Можно было бы оставить без внимания ссылки на Достоевского, встречающиеся в ранней юмористической прозе, если бы сам Чехов не дал повода проштудировать их в связи с «Преступлением и наказанием». Он сказал однажды, что не читал знаменитый роман: «Берегу это удовольствие к сорока годам». Мемуарист принял слова, сказанные, конечно, без тени улыбки, за чистую монету, дождался сорокалетия, спросил: «Прочитали»? — и услышал в ответ: «Да, прочел, но большого впечатления не получил»4.
Тургеневу, Гончарову, Толстому в чеховских письмах отведены страницы, Достоевскому — несколько строк: «Купил я в Вашем магазине Достоевского и теперь читаю. Хорошо, но очень уж длинно и нескромно. Много претензий» (А.С. Суворину, 5 марта 1889 г.). Это слишком лаконично даже для Чехова: что было читано? Почему нескромно? — никаких пояснений. Поэтому вопрос, который, кажется, не мог быть задан даже в шутку — читал Чехов «Преступление и наказание» или до сорока лет не читал, остается весьма деликатным.
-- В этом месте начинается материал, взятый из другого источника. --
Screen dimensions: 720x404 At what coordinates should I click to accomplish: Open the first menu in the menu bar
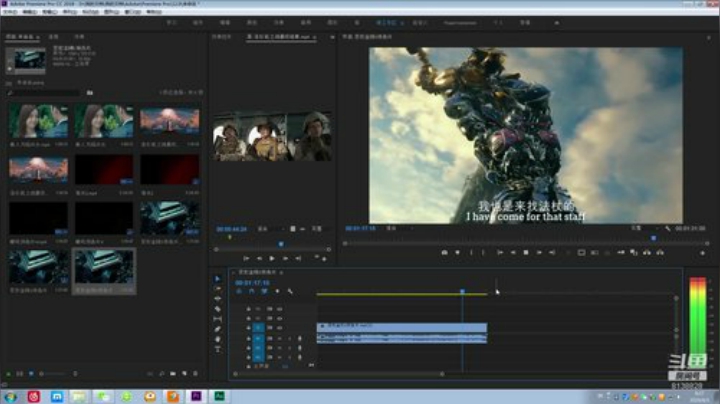pyautogui.click(x=11, y=11)
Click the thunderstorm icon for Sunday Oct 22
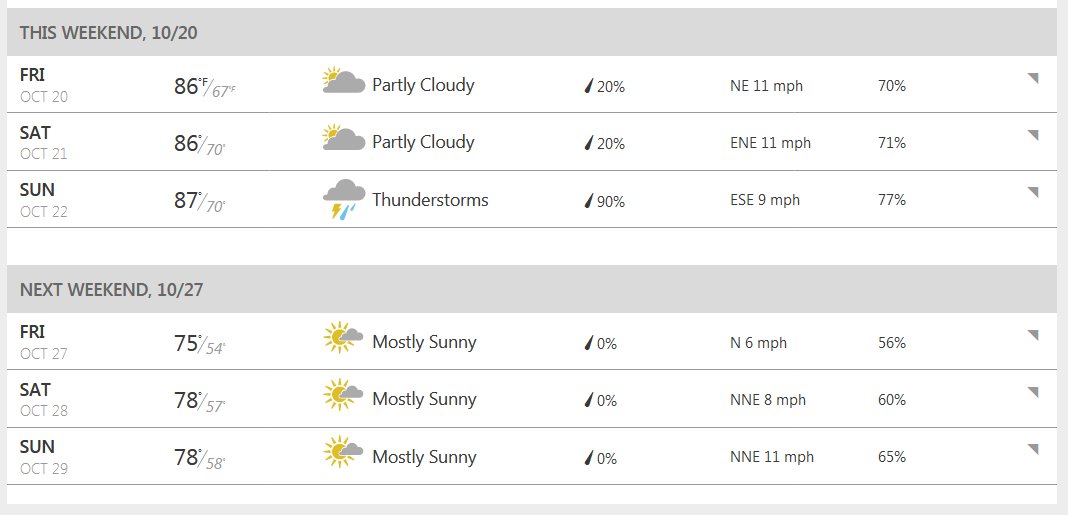This screenshot has width=1068, height=515. tap(343, 199)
В студенческие годы Чехов написал рассказ «Загадочная натура», где действует страдалица во вкусе Достоевского и чиновник особых поручений, начинающий новеллист:
«Чудная! — лепечет писатель, целуя руку около браслета. — Не вас целую, дивная, а страдание человеческое! Помните Раскольникова? Он так целовал» (I, 29).
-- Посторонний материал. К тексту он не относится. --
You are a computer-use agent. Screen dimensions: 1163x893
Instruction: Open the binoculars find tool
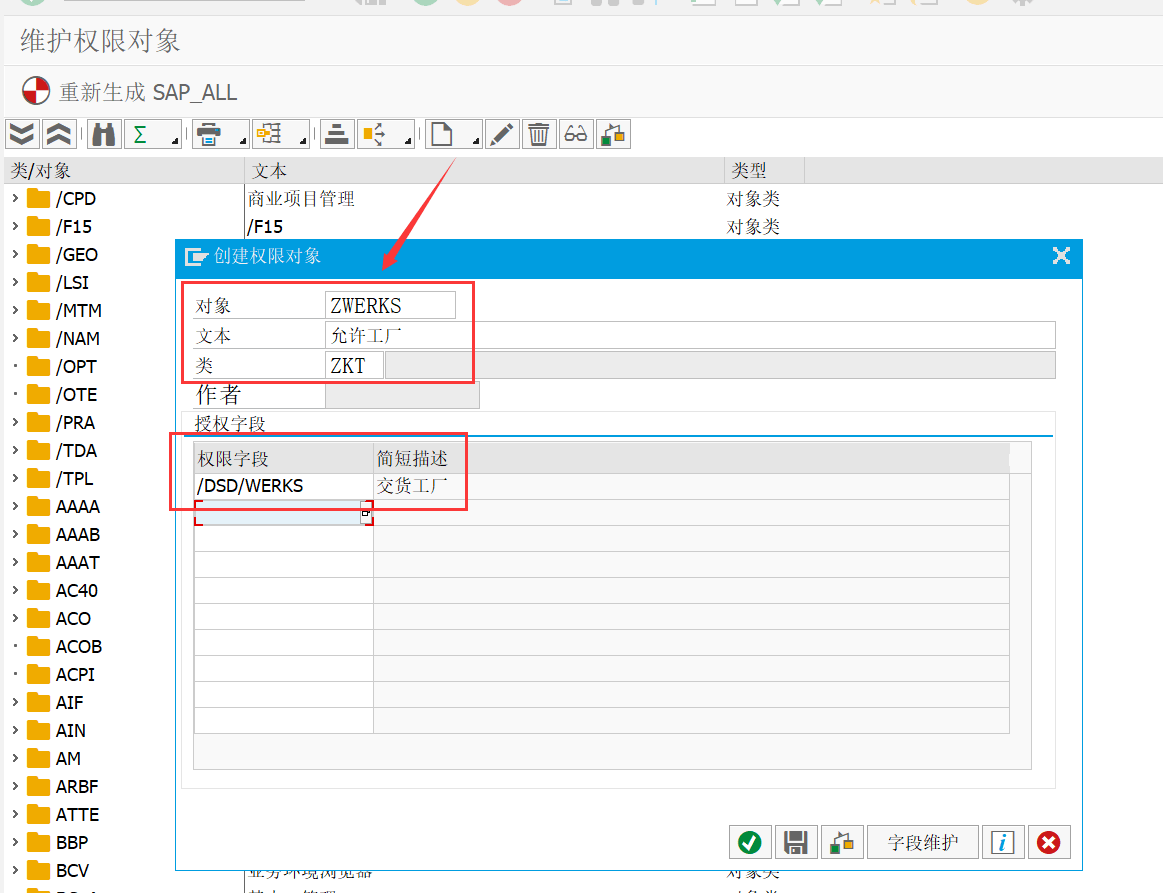pos(103,134)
Другой чеховский персонаж, тоже из самых ранних, ведущий уголовное следствие так, как, по его мнению, вел бы его Порфирий Петрович, советует своему начальнику: «Прочитайте-ка Достоевского!» (II, 41).
Сам он, конечно, читал «Преступление и наказание», но беда в том, что повествователь, подчиняясь ироническому замыслу Чехова, ведет рассказ так, словно бы он, как и все прочие обитатели С-го уезда, не читал эту книгу и не знает, как совершаются настоящие преступления; его невежество и заводит дело в пародийный тупик. Говоря словами Достоевского, чеховский персонаж «берет чужую идею», а повествователь «приплетает к ней антитез, и каламбур готов. Есть преступление, нет преступления...» (X, 367).
Позднее к «Преступлению и наказанию» обратился главный герой «Дуэли».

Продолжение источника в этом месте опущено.